健保ニュース
健保ニュース 2019年6月上旬号
厚労省が2040年社会保障・働き方改革を決定
健康寿命延伸などを推進
給付と負担の見直しは先送り
厚生労働省の幹部で構成する「2040年を展望した社会保障・働き方改革本部」(本部長・根本匠厚労相)は5月29日、▽多様な就労・社会参加▽健康寿命の延伸▽医療・福祉サービス改革による生産性の向上─を柱とする施策を取りまとめた。
2025年以降に現役世代の人口減少が加速し、高齢者数がピークに達する2040年に向けて、社会の活力の維持向上と少ない人手でも医療・福祉の必要なサービスを確保することを重視し、主要分野ごとの政策集として①健康寿命延伸②医療・福祉サービス改革③就職氷河期世代活躍支援─の3つのプランを策定した。
10月に予定される消費税率10%への引き上げにより、これまで進めてきた社会保障・税一体改革が一区切りするとして、その次の社会保障改革の大きな節目となる時期に2040年を射程に入れた。

┄┄┄┄┄┄┄┄┄┄┄┄┄┄┄┄┄┄┄┄

### 実施事項 A
社会保障改革の記事をもとに、次の問いに答えてください。
(i) 「2040年を展望した社会保障・働き方改革本部」の本部長は誰ですか。
(ii) 同本部が施策を取りまとめたのは何月何日ですか。
(iii) 10月に予定される引き上げ後の消費税率は何%ですか。
### 実施事項 B
社会保障改革の記事のうち、「2025年以降に現役世代の人」から「に2040年を射程に入れた。」までを両端を含めてそのまま返してください。
### 実施事項 C
社会保障改革の記事を、最後の文の続きから書き進めてください。

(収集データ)
┄┄┄┄┄┄┄┄┄┄┄┄┄┄┄┄┄┄┄┄

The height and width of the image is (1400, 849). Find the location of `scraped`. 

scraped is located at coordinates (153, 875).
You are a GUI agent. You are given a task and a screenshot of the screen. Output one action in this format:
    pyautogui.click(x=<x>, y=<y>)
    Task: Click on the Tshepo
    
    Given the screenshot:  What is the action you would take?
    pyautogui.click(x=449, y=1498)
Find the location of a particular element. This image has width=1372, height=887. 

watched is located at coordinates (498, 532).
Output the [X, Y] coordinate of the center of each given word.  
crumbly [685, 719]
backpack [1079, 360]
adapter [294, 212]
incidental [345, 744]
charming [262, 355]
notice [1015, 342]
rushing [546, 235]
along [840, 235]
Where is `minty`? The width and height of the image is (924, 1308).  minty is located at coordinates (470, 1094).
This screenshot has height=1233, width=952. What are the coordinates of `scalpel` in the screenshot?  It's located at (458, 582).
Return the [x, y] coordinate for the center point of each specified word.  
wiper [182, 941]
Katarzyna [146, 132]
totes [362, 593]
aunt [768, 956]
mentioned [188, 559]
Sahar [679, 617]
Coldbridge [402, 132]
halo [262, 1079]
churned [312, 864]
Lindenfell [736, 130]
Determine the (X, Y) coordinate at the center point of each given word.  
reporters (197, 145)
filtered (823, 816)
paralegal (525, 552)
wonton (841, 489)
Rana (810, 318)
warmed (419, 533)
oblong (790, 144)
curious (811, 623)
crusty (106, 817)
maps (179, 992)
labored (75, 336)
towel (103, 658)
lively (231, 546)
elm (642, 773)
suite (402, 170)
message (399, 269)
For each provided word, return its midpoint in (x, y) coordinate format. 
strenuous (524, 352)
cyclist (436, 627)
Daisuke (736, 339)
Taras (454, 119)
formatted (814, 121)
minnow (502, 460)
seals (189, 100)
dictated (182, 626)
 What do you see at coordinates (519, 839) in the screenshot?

┄┄┄┄┄┄┄┄┄┄┄┄┄┄┄┄┄┄┄┄

### 解答欄 A
(i) 根本匠厚労相
(ii) 5月29日
(iii) 10%

### 解答欄 B
2025年以降に現役世代の人口減少が加速し、高齢者数がピークに達する2040年に向けて、社会の活力の維持向上と少ない人手でも医療・福祉の必要なサービスを確保することを重視し、主要分野ごとの政策集として①健康寿命延伸②医療・福祉サービス改革③就職氷河期世代活躍支援─の3つのプランを策定した。
10月に予定される消費税率10%への引き上げにより、これまで進めてきた社会保障・税一体改革が一区切りするとして、その次の社会保障改革の大きな節目となる時期に2040年を射程に入れた。

### 解答欄 C
給付と負担の見直しについては、制度の持続性を確保するための主要政策の柱に位置づけているが、来年に策定される政府の骨太方針2020に向けて対応を検討することになっていることを踏まえ、後期高齢者の自己負担のあり方など政府が従前から掲げている検討項目を列挙するにとどめ、「引き続き取り組む政策課題」とした。
根本厚労相はこの日の本部会合の冒頭あいさつで、「社会保障の持続可能性を確保するために、これまで進めてきた給付と負担の見直しについても引き続き検討を進めていきたい」と述べた。
今回取りまとめた施策ついては、6月に策定される新たな骨太方針や未来投資戦略、厚労省の次年度予算概算要求などへの反映をめざし、制度改革や運用面の工夫などを通じて具体化を進めていく。
健康寿命の延伸プランは、日常生活に制限のない期間を男女とも2016年から2040年までに3年以上延ばし、75歳以上(男75.14歳以上、女77.79歳以上)とすることを基本目標としたうえで、2025年までに取り組む施策を示した。
このなかで疾病予防・重症化予防対策のひとつに、生活習慣病患者への医学的管理と運動プログラムの一体的提供を盛り込んだ。運動施設で活用できる年齢と性別を勘案した標準的なプログラムを今年度中に策定し、医療機関と保険者・民間事業者の連携を進め、インセンティブ措置を活用した具体的方策を検討する。
プログラムの策定後、保険者インセンティブ制度における評価のあり方を検討するとともに、医療機関が患者に健康増進施設を紹介しやすくするなど、運動プログラムの利用促進に向けた環境づくりを推進する。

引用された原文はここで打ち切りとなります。